- **REQUIREMENT**: Output the listing below verbatim.

- **DATA LISTING**:
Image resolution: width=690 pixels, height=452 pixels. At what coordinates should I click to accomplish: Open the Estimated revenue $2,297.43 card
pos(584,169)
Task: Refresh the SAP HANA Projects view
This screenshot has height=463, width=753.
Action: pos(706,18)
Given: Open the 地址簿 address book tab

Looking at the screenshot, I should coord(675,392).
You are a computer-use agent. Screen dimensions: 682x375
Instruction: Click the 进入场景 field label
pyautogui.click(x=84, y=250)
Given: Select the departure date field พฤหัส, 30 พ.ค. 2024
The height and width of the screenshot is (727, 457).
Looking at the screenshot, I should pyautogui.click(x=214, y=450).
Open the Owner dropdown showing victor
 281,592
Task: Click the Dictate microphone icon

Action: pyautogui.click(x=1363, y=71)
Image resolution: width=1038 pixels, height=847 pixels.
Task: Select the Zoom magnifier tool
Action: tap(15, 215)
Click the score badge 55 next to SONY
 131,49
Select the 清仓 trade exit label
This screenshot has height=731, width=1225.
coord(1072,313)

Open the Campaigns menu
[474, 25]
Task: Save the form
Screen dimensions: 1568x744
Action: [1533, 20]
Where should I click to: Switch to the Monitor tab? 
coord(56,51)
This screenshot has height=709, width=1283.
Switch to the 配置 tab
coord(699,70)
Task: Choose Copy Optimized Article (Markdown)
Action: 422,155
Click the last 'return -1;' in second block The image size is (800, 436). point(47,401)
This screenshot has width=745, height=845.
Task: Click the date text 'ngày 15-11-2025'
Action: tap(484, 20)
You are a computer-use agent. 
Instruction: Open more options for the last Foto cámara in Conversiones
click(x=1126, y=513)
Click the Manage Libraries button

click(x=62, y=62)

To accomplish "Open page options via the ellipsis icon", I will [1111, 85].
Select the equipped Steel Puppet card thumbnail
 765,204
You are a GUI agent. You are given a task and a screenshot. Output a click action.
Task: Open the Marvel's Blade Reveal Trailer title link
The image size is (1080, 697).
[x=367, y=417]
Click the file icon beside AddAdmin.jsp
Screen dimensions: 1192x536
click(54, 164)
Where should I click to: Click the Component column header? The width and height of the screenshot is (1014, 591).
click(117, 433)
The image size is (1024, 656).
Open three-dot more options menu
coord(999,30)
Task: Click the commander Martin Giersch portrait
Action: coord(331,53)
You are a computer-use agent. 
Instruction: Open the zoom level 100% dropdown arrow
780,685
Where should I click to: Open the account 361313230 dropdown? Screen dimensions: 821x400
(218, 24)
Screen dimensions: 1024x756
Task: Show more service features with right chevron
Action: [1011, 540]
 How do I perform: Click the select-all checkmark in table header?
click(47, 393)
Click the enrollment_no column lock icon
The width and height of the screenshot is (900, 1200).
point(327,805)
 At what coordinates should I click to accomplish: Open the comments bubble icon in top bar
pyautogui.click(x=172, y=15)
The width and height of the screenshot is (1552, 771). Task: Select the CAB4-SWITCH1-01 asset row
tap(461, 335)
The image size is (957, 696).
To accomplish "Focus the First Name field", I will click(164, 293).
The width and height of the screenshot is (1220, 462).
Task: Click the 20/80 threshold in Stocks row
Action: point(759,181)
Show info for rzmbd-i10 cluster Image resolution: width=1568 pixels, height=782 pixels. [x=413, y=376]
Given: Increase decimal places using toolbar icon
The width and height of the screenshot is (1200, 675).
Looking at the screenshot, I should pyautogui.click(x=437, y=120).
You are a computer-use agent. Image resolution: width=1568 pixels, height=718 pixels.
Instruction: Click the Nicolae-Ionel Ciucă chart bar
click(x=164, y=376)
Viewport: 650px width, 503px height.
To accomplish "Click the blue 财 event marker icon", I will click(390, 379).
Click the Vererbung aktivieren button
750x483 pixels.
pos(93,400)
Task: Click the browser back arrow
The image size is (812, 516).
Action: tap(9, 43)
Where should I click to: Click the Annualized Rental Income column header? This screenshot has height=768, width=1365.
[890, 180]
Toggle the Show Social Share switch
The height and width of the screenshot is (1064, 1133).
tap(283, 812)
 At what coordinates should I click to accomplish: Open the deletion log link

- **ANSWER SECTION**:
Image resolution: width=690 pixels, height=452 pixels. At what coordinates should I click to accomplish: Open the Estimated revenue $2,297.43 card
pos(584,169)
Task: Refresh the SAP HANA Projects view
This screenshot has height=463, width=753.
Action: pos(706,18)
Given: Open the 地址簿 address book tab

Looking at the screenshot, I should coord(675,392).
You are a computer-use agent. Screen dimensions: 682x375
Instruction: Click the 进入场景 field label
pyautogui.click(x=84, y=250)
Given: Select the departure date field พฤหัส, 30 พ.ค. 2024
The height and width of the screenshot is (727, 457).
Looking at the screenshot, I should pyautogui.click(x=214, y=450).
Open the Owner dropdown showing victor
 281,592
Task: Click the Dictate microphone icon

Action: pyautogui.click(x=1363, y=71)
Image resolution: width=1038 pixels, height=847 pixels.
Task: Select the Zoom magnifier tool
Action: tap(15, 215)
Click the score badge 55 next to SONY
 131,49
Select the 清仓 trade exit label
This screenshot has height=731, width=1225.
coord(1072,313)

Open the Campaigns menu
[474, 25]
Task: Save the form
Screen dimensions: 1568x744
Action: [1533, 20]
Where should I click to: Switch to the Monitor tab? 
coord(56,51)
This screenshot has height=709, width=1283.
Switch to the 配置 tab
coord(699,70)
Task: Choose Copy Optimized Article (Markdown)
Action: 422,155
Click the last 'return -1;' in second block The image size is (800, 436). point(47,401)
This screenshot has width=745, height=845.
Task: Click the date text 'ngày 15-11-2025'
Action: tap(484, 20)
You are a computer-use agent. 
Instruction: Open more options for the last Foto cámara in Conversiones
click(x=1126, y=513)
Click the Manage Libraries button

click(x=62, y=62)

To accomplish "Open page options via the ellipsis icon", I will [1111, 85].
Select the equipped Steel Puppet card thumbnail
 765,204
You are a GUI agent. You are given a task and a screenshot. Output a click action.
Task: Open the Marvel's Blade Reveal Trailer title link
The image size is (1080, 697).
[x=367, y=417]
Click the file icon beside AddAdmin.jsp
Screen dimensions: 1192x536
click(54, 164)
Where should I click to: Click the Component column header? The width and height of the screenshot is (1014, 591).
click(117, 433)
The image size is (1024, 656).
Open three-dot more options menu
coord(999,30)
Task: Click the commander Martin Giersch portrait
Action: coord(331,53)
You are a computer-use agent. 
Instruction: Open the zoom level 100% dropdown arrow
780,685
Where should I click to: Open the account 361313230 dropdown? Screen dimensions: 821x400
(218, 24)
Screen dimensions: 1024x756
Task: Show more service features with right chevron
Action: [1011, 540]
 How do I perform: Click the select-all checkmark in table header?
click(47, 393)
Click the enrollment_no column lock icon
The width and height of the screenshot is (900, 1200).
point(327,805)
 At what coordinates should I click to accomplish: Open the comments bubble icon in top bar
pyautogui.click(x=172, y=15)
The width and height of the screenshot is (1552, 771). Task: Select the CAB4-SWITCH1-01 asset row
tap(461, 335)
The image size is (957, 696).
To accomplish "Focus the First Name field", I will click(164, 293).
The width and height of the screenshot is (1220, 462).
Task: Click the 20/80 threshold in Stocks row
Action: point(759,181)
Show info for rzmbd-i10 cluster Image resolution: width=1568 pixels, height=782 pixels. [x=413, y=376]
Given: Increase decimal places using toolbar icon
The width and height of the screenshot is (1200, 675).
Looking at the screenshot, I should pyautogui.click(x=437, y=120).
You are a computer-use agent. Image resolution: width=1568 pixels, height=718 pixels.
Instruction: Click the Nicolae-Ionel Ciucă chart bar
click(x=164, y=376)
Viewport: 650px width, 503px height.
To accomplish "Click the blue 财 event marker icon", I will click(390, 379).
Click the Vererbung aktivieren button
750x483 pixels.
pos(93,400)
Task: Click the browser back arrow
The image size is (812, 516).
Action: tap(9, 43)
Where should I click to: Click the Annualized Rental Income column header? This screenshot has height=768, width=1365.
[890, 180]
Toggle the Show Social Share switch
The height and width of the screenshot is (1064, 1133).
tap(283, 812)
 At what coordinates should I click to accomplish: Open the deletion log link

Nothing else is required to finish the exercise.